#### [Required work]
Each line with the string "height" is to be copied from the records below.

#### [Input data]
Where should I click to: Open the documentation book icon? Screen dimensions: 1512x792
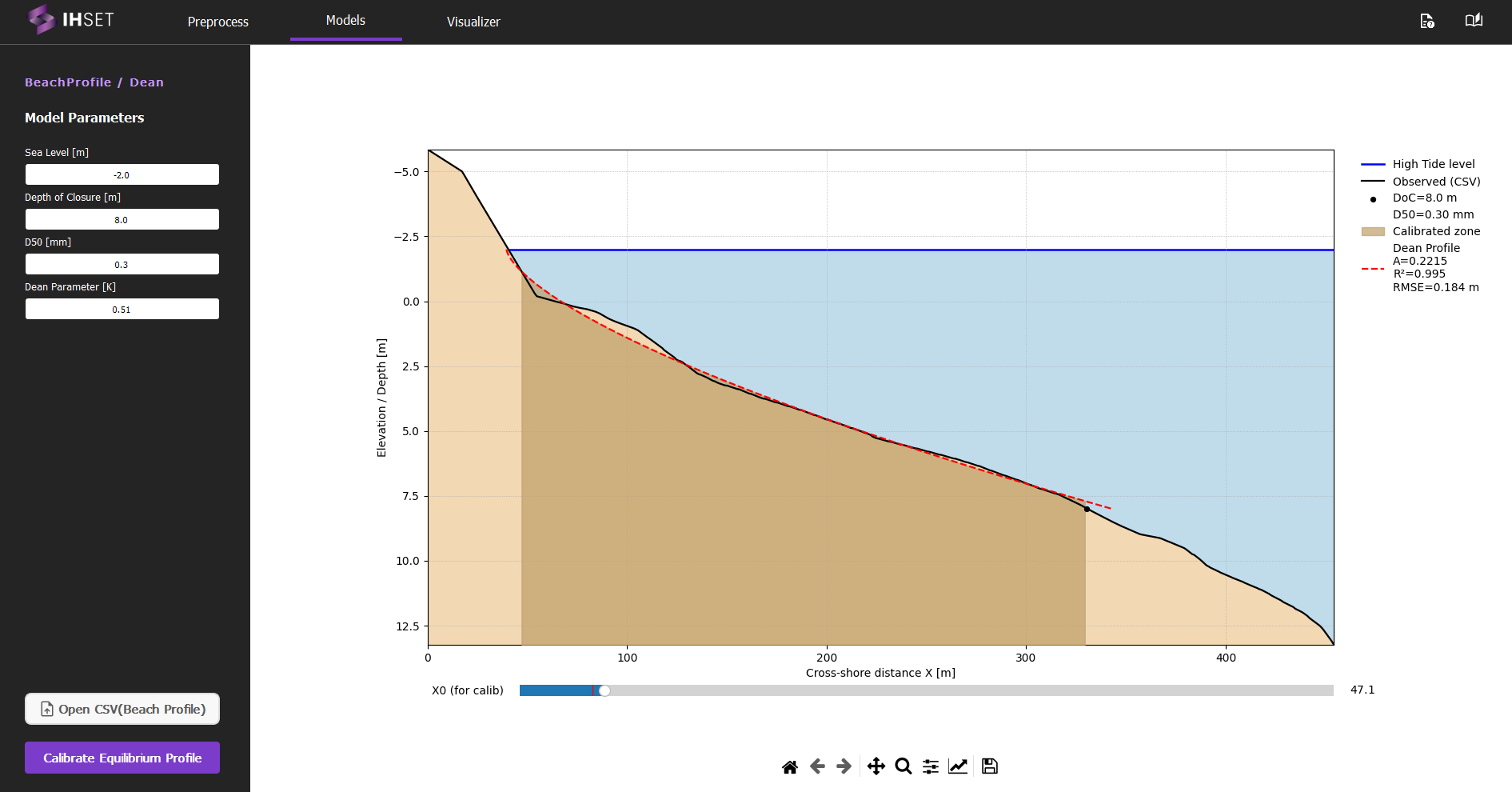[x=1474, y=20]
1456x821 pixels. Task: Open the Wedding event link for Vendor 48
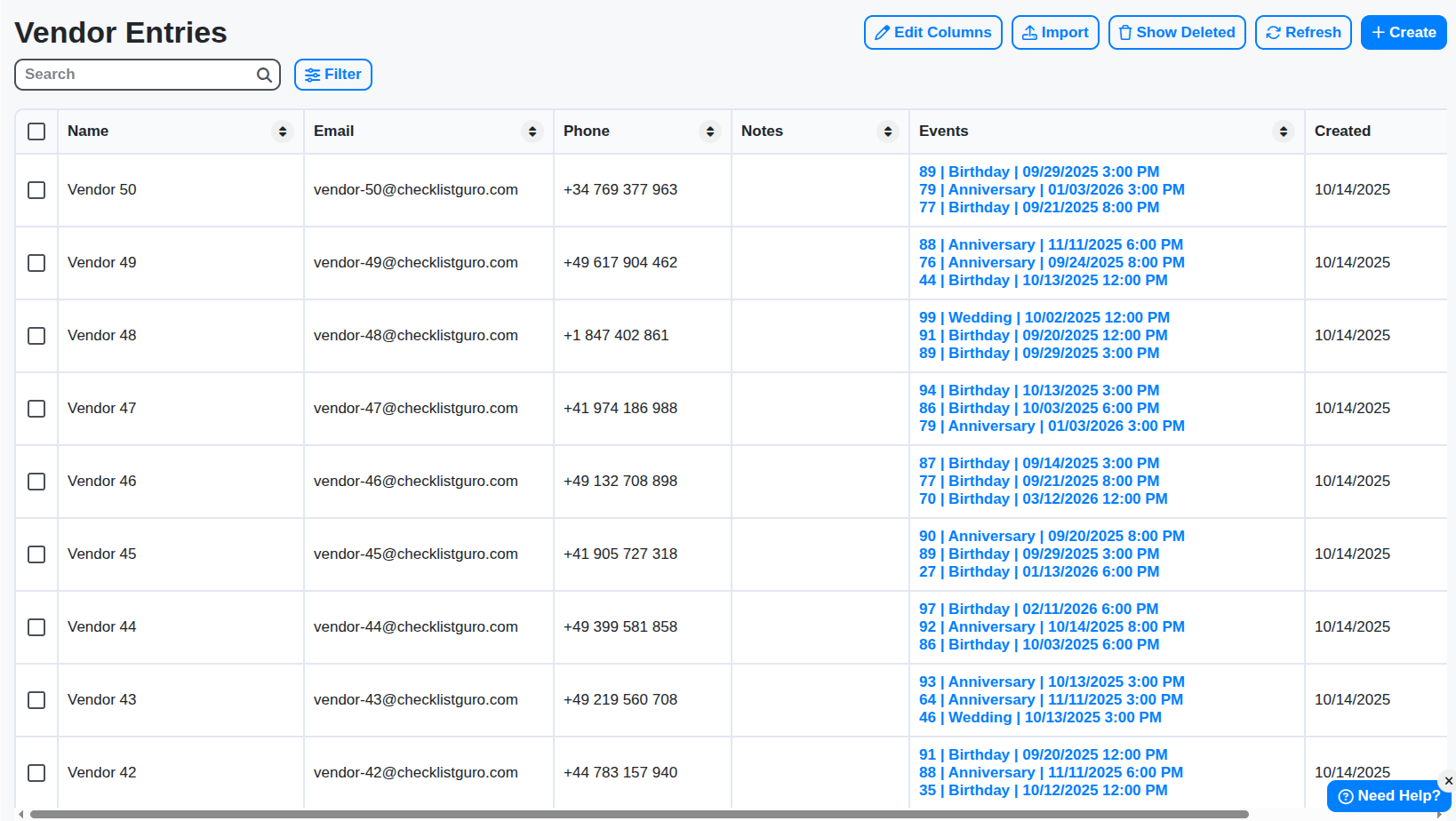pyautogui.click(x=1044, y=317)
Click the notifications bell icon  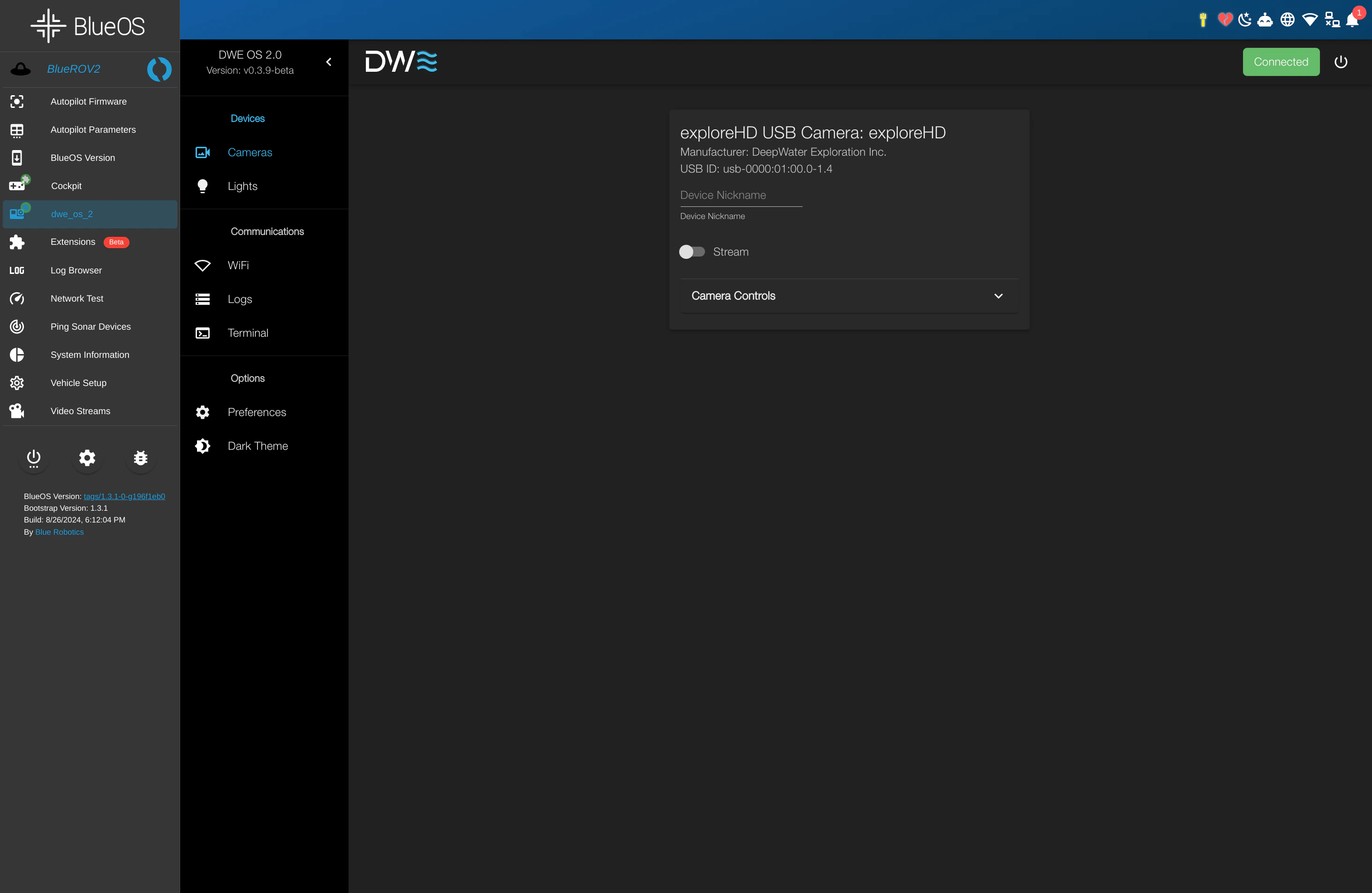[1352, 20]
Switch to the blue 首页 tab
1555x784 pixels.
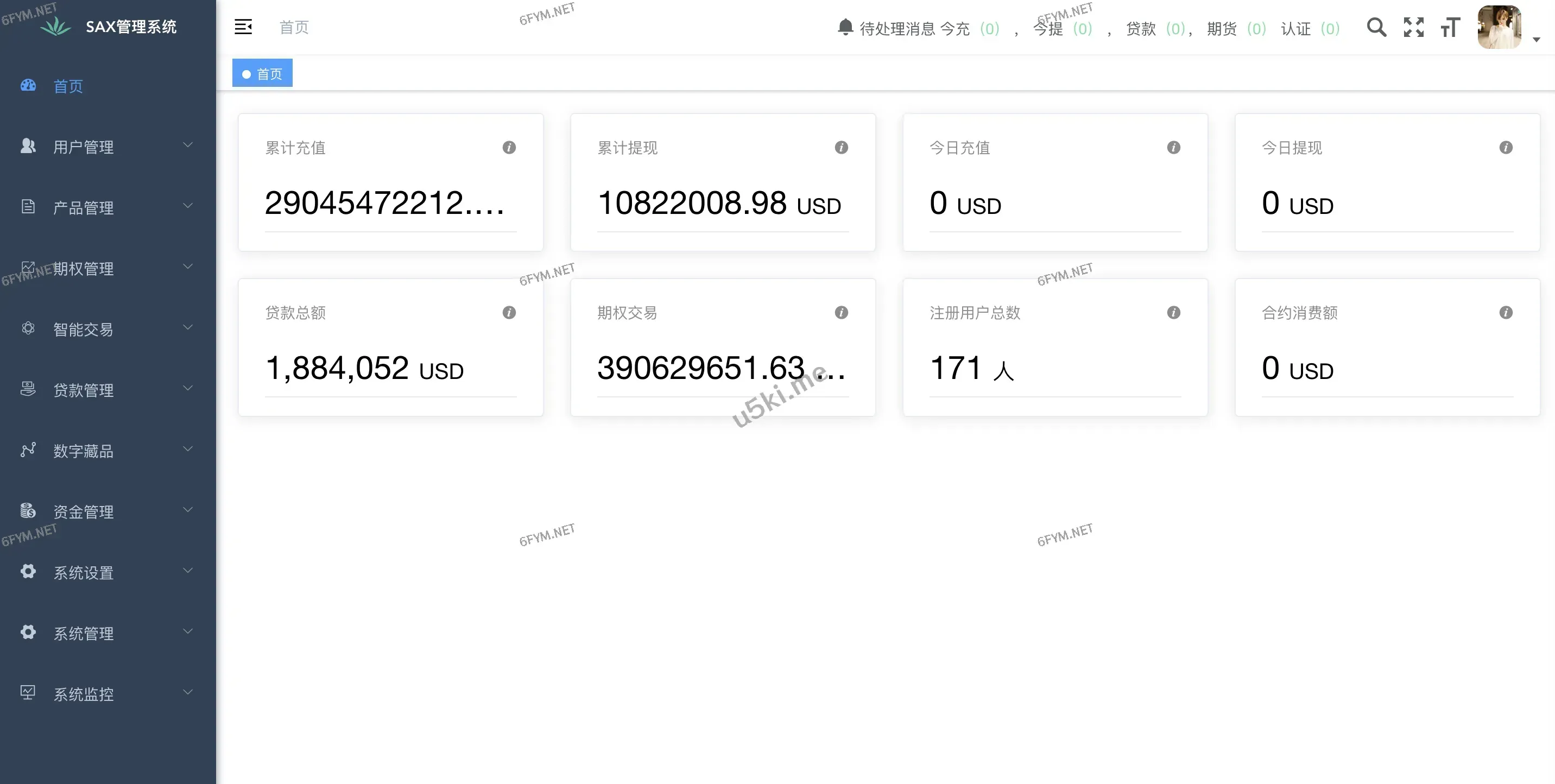tap(263, 74)
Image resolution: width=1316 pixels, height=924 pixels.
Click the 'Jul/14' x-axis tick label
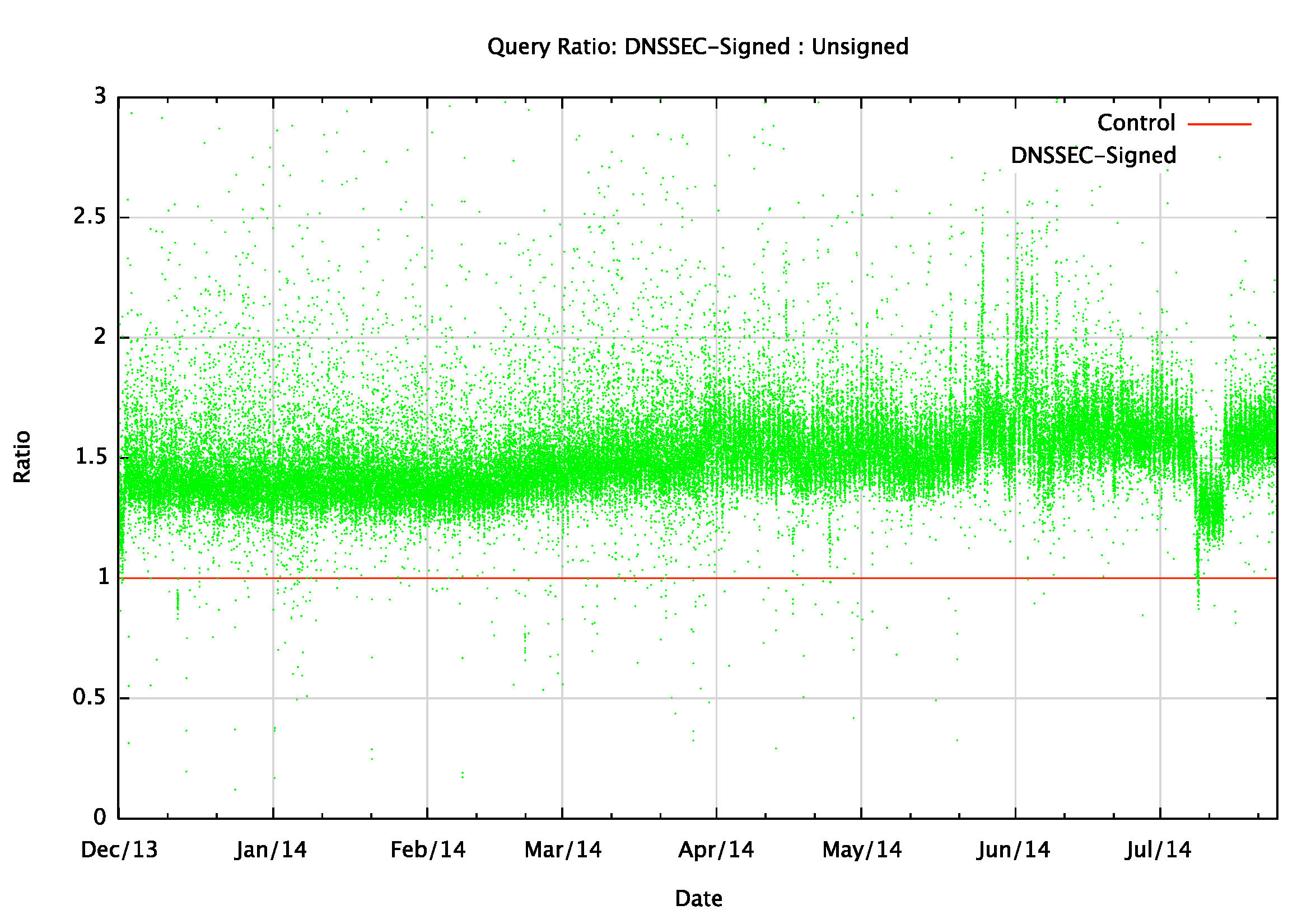click(1158, 850)
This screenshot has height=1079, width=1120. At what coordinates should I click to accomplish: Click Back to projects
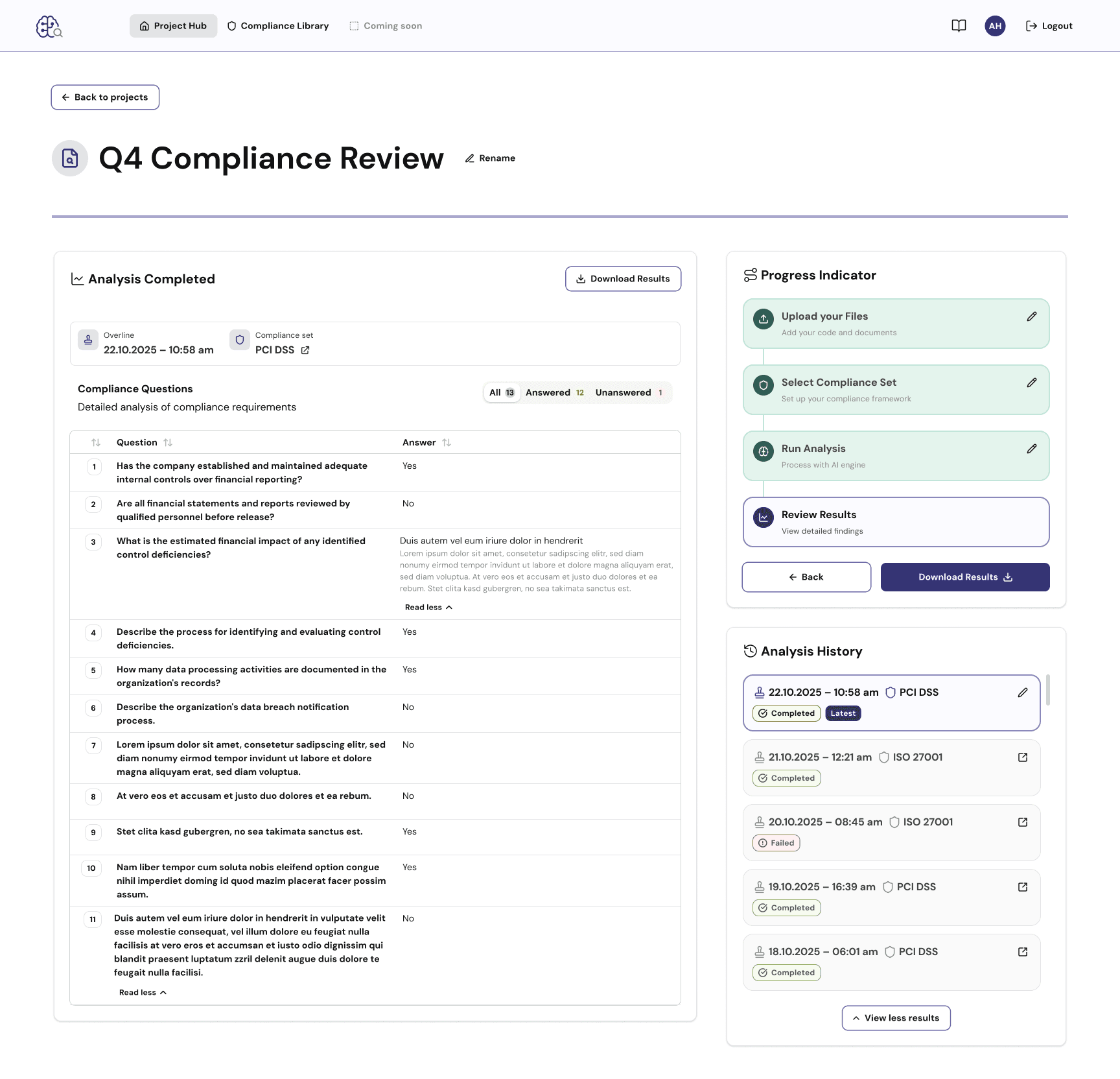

#### [Written response]
Image resolution: width=1316 pixels, height=924 pixels.
This screenshot has height=1079, width=1120. At what coordinates should I click to accomplish: Click Back to projects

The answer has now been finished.